## [PASSAGE TO READ]
:::::

In the late 2010s, deep learning (DL)-based approaches to solve PDEs have been proposed which integrate physical information expressed as PDEs into the training of a neural network. The solution-finding problem is hereby transformed into an optimization problem which attempts to minimize a loss function that contains (a) the residual norms of the governing PDE, (b) the associated initial and boundary conditions and (c) any available labeled (i.e., measurement) data. Physics-informed learning methods are typically mesh-free approaches that operate on batches of randomly sampled points and allow to seamlessly integrate multifidelity/multimodality data into the learning process. Among others, examples of successful DL-based PDE solvers are physics-informed neural networks (PINNs) [5] and the Deep Galerkin Method (DGM) [6].

:::::

## [SOURCE DATA]
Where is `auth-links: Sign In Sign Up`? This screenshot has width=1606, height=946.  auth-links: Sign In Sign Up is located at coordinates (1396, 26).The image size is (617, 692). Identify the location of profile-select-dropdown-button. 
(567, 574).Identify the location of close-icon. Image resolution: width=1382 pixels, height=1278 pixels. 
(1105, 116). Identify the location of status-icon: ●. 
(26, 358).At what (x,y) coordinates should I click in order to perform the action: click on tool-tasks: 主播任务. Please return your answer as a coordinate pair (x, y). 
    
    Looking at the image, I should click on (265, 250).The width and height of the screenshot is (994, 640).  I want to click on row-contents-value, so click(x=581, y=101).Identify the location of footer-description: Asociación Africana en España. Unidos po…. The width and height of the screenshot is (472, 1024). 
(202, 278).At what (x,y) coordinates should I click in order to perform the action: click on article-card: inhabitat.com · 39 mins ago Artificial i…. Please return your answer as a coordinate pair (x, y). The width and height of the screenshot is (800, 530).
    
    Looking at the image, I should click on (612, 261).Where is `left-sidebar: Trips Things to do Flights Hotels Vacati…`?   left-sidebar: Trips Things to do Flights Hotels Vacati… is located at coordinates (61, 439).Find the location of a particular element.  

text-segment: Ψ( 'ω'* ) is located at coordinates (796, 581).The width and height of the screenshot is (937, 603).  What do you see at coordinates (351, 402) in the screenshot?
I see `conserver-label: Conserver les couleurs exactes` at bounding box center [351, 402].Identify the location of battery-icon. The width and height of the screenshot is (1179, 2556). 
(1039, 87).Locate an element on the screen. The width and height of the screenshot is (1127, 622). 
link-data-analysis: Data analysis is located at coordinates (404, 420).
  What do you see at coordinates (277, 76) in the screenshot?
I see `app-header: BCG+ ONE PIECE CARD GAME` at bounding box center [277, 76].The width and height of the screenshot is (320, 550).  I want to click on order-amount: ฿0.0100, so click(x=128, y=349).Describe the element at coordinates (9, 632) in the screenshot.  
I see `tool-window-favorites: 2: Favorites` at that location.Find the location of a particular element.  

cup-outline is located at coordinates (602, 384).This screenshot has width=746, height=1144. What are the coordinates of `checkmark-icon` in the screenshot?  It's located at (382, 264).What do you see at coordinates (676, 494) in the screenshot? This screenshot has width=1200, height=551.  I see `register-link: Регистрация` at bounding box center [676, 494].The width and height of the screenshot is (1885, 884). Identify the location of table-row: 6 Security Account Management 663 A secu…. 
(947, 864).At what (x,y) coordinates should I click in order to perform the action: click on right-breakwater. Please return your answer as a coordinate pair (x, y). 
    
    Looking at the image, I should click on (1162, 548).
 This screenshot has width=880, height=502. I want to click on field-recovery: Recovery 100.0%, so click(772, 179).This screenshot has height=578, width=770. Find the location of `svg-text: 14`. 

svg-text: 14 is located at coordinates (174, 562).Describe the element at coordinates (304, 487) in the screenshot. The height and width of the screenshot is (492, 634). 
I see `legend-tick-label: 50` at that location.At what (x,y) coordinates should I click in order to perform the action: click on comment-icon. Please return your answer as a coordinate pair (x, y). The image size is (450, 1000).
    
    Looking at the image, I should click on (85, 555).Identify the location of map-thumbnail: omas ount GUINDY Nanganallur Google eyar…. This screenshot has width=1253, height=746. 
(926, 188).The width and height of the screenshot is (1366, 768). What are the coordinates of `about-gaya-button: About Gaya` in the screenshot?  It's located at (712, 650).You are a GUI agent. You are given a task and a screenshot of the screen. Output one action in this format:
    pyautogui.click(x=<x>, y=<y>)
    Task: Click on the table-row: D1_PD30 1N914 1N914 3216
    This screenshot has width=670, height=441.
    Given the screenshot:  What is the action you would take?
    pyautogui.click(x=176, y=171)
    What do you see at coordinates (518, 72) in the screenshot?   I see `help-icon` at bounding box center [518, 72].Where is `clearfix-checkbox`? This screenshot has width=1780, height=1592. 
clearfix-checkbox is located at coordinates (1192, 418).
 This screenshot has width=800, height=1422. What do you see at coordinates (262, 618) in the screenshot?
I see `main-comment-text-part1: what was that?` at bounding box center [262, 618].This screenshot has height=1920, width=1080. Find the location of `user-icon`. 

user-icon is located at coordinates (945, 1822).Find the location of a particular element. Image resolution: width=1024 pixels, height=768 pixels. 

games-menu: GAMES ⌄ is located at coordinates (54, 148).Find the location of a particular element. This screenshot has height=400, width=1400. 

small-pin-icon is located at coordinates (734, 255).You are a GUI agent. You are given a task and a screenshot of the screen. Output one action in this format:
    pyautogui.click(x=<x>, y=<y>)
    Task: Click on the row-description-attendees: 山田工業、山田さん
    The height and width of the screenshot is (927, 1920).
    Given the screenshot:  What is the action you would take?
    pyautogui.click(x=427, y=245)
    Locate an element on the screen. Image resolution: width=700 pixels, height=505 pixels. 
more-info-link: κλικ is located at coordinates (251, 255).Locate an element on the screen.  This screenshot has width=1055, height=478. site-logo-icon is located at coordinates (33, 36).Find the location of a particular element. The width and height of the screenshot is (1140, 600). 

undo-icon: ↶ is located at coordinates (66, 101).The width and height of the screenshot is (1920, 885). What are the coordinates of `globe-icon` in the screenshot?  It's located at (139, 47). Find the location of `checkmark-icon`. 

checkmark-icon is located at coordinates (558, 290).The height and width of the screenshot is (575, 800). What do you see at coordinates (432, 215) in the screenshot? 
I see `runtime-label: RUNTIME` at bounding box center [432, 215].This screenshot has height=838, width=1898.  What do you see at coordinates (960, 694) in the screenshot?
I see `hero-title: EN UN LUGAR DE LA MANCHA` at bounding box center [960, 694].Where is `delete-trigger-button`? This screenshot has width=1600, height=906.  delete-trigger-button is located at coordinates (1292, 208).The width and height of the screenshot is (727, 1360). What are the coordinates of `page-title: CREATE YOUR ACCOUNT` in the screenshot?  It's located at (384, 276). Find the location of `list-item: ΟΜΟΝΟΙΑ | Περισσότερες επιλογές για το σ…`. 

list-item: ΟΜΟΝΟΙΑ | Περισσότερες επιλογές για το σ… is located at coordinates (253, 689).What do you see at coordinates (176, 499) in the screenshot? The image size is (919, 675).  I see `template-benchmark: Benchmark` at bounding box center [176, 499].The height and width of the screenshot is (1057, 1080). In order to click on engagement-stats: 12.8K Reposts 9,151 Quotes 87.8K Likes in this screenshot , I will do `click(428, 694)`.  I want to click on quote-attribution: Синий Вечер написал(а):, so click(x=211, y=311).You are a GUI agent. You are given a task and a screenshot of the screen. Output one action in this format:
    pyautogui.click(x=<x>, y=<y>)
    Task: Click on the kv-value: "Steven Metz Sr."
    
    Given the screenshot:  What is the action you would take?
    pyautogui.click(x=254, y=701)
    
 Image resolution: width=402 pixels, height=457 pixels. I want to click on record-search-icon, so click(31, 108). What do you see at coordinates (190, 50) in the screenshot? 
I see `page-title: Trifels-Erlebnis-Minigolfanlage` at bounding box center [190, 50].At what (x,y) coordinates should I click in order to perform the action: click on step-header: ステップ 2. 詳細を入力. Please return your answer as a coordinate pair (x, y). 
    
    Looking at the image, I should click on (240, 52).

:::::

## [WORK ITEM]
From the passage on deep learning PDE solvers, copy the text between "In the late" and "Method (DGM) [6].", inclusive. Work only from the passage on deep learning solvers for PDEs and not from the data.

## [OUTPUT FOR THIS EXERCISE]
In the late 2010s, deep learning (DL)-based approaches to solve PDEs have been proposed which integrate physical information expressed as PDEs into the training of a neural network. The solution-finding problem is hereby transformed into an optimization problem which attempts to minimize a loss function that contains (a) the residual norms of the governing PDE, (b) the associated initial and boundary conditions and (c) any available labeled (i.e., measurement) data. Physics-informed learning methods are typically mesh-free approaches that operate on batches of randomly sampled points and allow to seamlessly integrate multifidelity/multimodality data into the learning process. Among others, examples of successful DL-based PDE solvers are physics-informed neural networks (PINNs) [5] and the Deep Galerkin Method (DGM) [6].